§ TEXTO
--------

Da 1.ª instância chega-nos a seguinte factualidade:

A) Nos autos apensos de execução, foi dada à execução a livrança que faz fls. 20 e 21 daqueles autos, no valor de € 403.355,07, data de emissão 20.06.2012 e de vencimento 29.06.2012 subscrita pela sociedade D..., Lda”.

B) Essa livrança foi emitida e entregue à exequente com o valor e a data de vencimento em branco, subscrita pela sociedade “ D..., LDA.”, e avalizada pelos Executados B... e C...;

C) … através da carta de fls. 22 dos autos principais, datada de 03.12.2008, subscrita além do mais pelo opoente, como garantia de pagamento das obrigações decorrentes do “contrato de factoring nº 05/00332/01” junto a fls. 10 a 19 dos autos principais, datado de 08.06.2005, subscrito pela exequente (na qualidade de Factor) e a sociedade “ D..., Lda” (na qualidade de aderente) e cujo teor se dá aqui por reproduzido.

D) Nos termos dessa carta a Exequente ficou expressamente autorizada pelos Executados a preencher a referida livrança pelo saldo em dívida de capital, juros, demais encargos e despesas, até ao limite de € 1.650.000 (um milhão seiscentos e cinquenta mil Euros), podendo fixar-lhe o vencimento e montante, caso o referido contrato não fosse pontualmente cumprido em todas as suas cláusulas, podendo fazer desse título o uso que melhor entendesse.

E) A Exequente enviou ao executado opoente, que a recebeu, a carta datada de 27.04.12 que faz fls. 24 e 25 da execução e cujo teor se dá aqui por reproduzido, onde, além do mais, e referindo-se ao contrato de factoring acima mencionado, escreveu “como até ao momento a D..., Lda não nos reembolsou pelo montante das notas de crédito em causa, informamos que preenchemos a livrança pelo respectivo valor de EUR 398.816,37 com vencimento a 15 de Maio de 2012, ficando V. Exª desde já avisado para, na qualidade de avalista, proceder naquela data e na sede da Instituição Financeira ao pagamento da importância que nos é devida acrescida dos respectivos juros de mora, em resultado do referido incumprimento”.

--------

§ MATERIAL FORNECIDO
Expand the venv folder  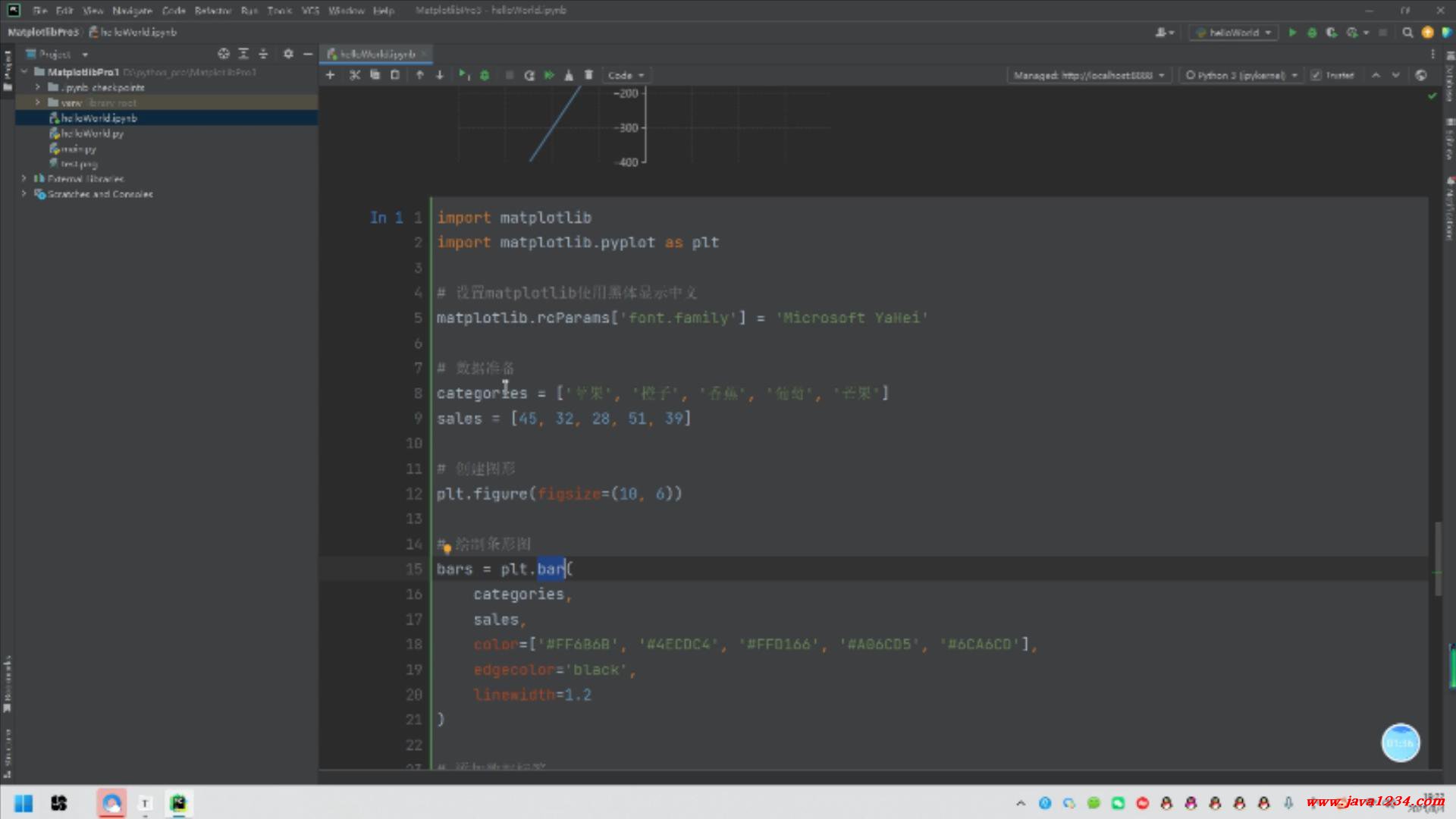click(x=37, y=102)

--------

§ OBJETIVO
Transcreva fielmente o trecho do texto sobre a livrança, começando em "D) Nos termos" e continuando até "que melhor entendesse.", inclusive. Os dados constituem material à parte, independente do texto.

§ RESPOSTA DO EXERCÍCIO
D) Nos termos dessa carta a Exequente ficou expressamente autorizada pelos Executados a preencher a referida livrança pelo saldo em dívida de capital, juros, demais encargos e despesas, até ao limite de € 1.650.000 (um milhão seiscentos e cinquenta mil Euros), podendo fixar-lhe o vencimento e montante, caso o referido contrato não fosse pontualmente cumprido em todas as suas cláusulas, podendo fazer desse título o uso que melhor entendesse.